• PROMPT:
Taking the line that contains "Switch to the Goods receipts sheet tab" as the first, copy each line exactly up to and including the last line below.

(PROVIDED RECORDS begins)

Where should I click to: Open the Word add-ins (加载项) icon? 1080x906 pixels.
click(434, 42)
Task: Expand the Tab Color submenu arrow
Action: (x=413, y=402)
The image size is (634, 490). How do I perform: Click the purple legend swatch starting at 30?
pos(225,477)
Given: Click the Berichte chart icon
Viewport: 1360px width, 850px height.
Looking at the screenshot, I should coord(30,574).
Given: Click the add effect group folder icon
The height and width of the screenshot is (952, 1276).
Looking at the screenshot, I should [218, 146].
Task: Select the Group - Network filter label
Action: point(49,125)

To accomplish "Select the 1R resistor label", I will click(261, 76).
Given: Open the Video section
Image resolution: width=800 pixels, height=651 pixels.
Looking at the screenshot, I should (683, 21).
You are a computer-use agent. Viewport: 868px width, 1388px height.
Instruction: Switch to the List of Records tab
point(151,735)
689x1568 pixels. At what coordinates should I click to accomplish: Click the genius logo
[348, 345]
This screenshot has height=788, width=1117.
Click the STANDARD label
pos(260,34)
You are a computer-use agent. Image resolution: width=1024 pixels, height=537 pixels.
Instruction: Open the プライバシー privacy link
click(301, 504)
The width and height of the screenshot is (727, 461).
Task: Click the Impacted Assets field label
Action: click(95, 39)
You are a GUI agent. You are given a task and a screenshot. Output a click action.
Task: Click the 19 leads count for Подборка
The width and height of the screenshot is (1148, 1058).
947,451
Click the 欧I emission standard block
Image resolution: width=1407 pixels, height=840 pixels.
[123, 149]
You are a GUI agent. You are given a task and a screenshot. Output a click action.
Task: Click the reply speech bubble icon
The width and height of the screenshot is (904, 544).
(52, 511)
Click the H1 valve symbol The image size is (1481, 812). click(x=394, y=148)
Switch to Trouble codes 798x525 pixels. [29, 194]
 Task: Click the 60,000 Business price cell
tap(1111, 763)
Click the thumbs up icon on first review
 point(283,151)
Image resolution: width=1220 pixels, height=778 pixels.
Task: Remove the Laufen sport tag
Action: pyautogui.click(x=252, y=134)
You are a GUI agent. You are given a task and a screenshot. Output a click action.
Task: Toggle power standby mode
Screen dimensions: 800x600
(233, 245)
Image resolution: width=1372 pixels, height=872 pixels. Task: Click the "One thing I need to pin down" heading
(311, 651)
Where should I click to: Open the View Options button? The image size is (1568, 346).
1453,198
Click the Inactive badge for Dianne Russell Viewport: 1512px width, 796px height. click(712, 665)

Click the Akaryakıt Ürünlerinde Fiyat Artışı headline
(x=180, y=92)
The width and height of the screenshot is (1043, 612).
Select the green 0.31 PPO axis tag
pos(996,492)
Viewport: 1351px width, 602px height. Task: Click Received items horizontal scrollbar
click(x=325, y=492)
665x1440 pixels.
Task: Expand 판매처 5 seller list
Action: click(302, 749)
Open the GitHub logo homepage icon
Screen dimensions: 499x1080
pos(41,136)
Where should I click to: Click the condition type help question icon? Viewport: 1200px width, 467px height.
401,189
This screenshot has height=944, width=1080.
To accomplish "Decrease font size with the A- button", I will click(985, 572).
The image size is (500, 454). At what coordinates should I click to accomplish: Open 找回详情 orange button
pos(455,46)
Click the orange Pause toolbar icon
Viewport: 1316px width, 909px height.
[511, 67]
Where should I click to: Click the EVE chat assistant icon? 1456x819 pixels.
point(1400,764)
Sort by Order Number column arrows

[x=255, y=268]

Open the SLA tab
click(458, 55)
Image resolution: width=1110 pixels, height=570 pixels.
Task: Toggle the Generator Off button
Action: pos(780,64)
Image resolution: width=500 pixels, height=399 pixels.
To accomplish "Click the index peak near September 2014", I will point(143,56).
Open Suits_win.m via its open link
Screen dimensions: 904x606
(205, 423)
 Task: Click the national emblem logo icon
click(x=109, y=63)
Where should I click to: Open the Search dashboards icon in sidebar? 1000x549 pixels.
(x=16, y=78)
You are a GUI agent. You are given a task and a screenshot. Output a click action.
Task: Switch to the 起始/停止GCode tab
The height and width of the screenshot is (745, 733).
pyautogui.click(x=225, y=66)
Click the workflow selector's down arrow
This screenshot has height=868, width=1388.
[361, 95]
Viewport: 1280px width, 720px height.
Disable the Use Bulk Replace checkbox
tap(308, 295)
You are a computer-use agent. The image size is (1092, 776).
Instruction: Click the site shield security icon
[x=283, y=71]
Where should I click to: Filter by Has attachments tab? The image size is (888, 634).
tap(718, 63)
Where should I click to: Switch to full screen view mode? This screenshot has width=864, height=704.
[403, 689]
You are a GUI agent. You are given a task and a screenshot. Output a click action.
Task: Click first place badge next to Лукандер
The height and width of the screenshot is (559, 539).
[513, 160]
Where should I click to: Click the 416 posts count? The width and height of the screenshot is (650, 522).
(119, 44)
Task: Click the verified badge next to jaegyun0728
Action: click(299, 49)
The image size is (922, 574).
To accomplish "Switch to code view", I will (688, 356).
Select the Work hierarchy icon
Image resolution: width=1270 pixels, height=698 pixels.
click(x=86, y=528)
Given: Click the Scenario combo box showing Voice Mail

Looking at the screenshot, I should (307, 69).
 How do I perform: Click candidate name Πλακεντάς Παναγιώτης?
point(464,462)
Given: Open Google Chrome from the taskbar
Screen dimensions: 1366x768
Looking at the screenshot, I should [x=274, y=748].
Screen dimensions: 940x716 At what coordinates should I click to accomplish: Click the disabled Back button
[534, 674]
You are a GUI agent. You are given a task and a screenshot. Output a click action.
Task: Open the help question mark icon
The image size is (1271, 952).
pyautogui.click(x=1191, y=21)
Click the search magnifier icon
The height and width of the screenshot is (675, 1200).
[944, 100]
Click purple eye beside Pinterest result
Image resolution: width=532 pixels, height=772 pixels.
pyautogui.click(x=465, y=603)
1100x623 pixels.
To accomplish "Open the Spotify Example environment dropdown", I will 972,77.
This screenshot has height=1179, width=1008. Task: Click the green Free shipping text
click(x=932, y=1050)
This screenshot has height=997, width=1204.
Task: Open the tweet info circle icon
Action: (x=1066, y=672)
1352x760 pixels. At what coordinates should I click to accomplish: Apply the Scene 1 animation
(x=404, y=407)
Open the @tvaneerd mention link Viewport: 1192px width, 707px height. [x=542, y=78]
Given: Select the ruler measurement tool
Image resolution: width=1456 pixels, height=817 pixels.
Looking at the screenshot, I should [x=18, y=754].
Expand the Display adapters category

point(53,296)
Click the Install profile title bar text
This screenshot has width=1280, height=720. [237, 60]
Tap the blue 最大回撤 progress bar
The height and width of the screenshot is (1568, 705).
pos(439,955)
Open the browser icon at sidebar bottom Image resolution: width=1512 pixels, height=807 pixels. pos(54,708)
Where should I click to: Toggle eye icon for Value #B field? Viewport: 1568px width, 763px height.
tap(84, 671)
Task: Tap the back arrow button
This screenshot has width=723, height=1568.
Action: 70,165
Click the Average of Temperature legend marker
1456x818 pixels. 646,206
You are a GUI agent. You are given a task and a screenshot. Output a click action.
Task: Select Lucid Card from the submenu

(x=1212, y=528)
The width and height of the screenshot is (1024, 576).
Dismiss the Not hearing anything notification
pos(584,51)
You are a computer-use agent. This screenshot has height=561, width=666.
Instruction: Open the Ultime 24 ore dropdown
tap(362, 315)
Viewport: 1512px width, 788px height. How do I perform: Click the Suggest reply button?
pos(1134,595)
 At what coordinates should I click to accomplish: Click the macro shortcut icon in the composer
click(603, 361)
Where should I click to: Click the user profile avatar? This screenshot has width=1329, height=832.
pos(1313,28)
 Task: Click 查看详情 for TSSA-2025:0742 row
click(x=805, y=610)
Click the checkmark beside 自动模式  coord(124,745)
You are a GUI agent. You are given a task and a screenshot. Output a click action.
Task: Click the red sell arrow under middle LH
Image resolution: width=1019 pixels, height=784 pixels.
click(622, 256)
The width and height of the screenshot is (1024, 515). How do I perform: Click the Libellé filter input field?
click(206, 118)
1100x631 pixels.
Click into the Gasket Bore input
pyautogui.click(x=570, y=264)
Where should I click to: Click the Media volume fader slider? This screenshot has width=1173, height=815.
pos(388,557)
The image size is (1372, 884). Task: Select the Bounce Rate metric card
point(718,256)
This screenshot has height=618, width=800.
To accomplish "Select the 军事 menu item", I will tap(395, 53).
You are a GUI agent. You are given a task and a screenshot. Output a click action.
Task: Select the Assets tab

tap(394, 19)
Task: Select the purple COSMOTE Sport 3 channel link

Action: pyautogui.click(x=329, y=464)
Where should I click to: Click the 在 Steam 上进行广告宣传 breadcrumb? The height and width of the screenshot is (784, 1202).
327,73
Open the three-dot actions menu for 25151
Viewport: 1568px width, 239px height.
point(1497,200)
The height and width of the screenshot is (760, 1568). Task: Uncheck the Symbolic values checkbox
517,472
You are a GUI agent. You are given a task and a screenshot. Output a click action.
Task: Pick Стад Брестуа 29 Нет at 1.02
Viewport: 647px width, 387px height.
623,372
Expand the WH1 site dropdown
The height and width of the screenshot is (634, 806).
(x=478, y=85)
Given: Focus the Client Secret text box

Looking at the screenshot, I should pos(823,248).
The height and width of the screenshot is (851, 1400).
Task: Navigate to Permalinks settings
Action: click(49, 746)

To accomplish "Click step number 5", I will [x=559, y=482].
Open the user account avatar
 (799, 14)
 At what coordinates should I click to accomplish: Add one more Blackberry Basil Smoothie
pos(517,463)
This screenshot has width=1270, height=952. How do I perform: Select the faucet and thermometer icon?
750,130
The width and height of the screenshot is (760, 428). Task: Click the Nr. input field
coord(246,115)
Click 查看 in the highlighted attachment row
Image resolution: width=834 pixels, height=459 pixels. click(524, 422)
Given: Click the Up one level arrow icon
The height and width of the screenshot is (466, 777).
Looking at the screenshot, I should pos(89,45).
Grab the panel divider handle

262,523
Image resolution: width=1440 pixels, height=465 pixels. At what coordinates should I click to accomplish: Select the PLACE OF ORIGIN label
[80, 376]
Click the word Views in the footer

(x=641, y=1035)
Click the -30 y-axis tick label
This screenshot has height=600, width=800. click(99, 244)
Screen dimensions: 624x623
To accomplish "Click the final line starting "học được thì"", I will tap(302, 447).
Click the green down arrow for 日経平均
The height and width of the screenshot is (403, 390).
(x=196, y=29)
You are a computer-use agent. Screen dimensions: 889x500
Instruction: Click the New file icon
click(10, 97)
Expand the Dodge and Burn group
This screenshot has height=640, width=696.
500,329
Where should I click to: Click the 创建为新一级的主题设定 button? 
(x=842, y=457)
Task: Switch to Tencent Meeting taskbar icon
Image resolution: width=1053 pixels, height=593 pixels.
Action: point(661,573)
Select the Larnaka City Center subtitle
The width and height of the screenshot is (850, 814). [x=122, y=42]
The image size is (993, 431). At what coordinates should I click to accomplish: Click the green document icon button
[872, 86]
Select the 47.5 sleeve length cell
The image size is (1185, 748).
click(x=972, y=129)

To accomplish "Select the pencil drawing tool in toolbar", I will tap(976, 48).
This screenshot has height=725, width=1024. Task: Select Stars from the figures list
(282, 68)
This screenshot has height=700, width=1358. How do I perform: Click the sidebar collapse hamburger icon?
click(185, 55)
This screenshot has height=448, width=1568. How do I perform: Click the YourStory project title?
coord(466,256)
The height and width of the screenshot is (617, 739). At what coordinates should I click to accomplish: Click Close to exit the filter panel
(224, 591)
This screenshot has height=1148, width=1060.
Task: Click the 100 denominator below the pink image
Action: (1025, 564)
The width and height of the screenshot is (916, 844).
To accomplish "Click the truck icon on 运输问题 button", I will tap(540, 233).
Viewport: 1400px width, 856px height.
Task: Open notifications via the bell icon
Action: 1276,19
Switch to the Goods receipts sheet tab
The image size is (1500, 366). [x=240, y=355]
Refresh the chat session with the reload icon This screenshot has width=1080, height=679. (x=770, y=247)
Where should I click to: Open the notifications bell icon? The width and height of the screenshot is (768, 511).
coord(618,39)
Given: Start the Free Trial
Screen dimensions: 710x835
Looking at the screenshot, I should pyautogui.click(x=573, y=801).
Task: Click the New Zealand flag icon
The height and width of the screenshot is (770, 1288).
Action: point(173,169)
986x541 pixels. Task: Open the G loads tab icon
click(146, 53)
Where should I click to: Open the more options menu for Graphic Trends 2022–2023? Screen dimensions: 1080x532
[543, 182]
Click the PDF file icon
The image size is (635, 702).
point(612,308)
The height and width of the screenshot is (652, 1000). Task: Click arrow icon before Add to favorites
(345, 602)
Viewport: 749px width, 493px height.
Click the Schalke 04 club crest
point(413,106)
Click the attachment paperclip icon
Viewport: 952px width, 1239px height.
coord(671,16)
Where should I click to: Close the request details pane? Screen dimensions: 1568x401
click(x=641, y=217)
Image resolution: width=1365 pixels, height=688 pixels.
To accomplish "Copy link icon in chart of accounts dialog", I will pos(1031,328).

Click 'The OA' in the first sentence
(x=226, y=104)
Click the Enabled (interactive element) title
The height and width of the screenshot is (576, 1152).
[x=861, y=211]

(PROVIDED RECORDS ends)

• TASK RESPONSE:
Switch to the Goods receipts sheet tab
The image size is (1500, 366). [x=240, y=355]
Refresh the chat session with the reload icon This screenshot has width=1080, height=679. (x=770, y=247)
Where should I click to: Open the notifications bell icon? The width and height of the screenshot is (768, 511).
coord(618,39)
Given: Start the Free Trial
Screen dimensions: 710x835
Looking at the screenshot, I should pyautogui.click(x=573, y=801).
Task: Click the New Zealand flag icon
The height and width of the screenshot is (770, 1288).
Action: point(173,169)
986x541 pixels. Task: Open the G loads tab icon
click(146, 53)
Where should I click to: Open the more options menu for Graphic Trends 2022–2023? Screen dimensions: 1080x532
[543, 182]
Click the PDF file icon
The image size is (635, 702).
point(612,308)
The height and width of the screenshot is (652, 1000). Task: Click arrow icon before Add to favorites
(345, 602)
Viewport: 749px width, 493px height.
Click the Schalke 04 club crest
point(413,106)
Click the attachment paperclip icon
Viewport: 952px width, 1239px height.
coord(671,16)
Where should I click to: Close the request details pane? Screen dimensions: 1568x401
click(x=641, y=217)
Image resolution: width=1365 pixels, height=688 pixels.
To accomplish "Copy link icon in chart of accounts dialog", I will pos(1031,328).

Click 'The OA' in the first sentence
(x=226, y=104)
Click the Enabled (interactive element) title
The height and width of the screenshot is (576, 1152).
[x=861, y=211]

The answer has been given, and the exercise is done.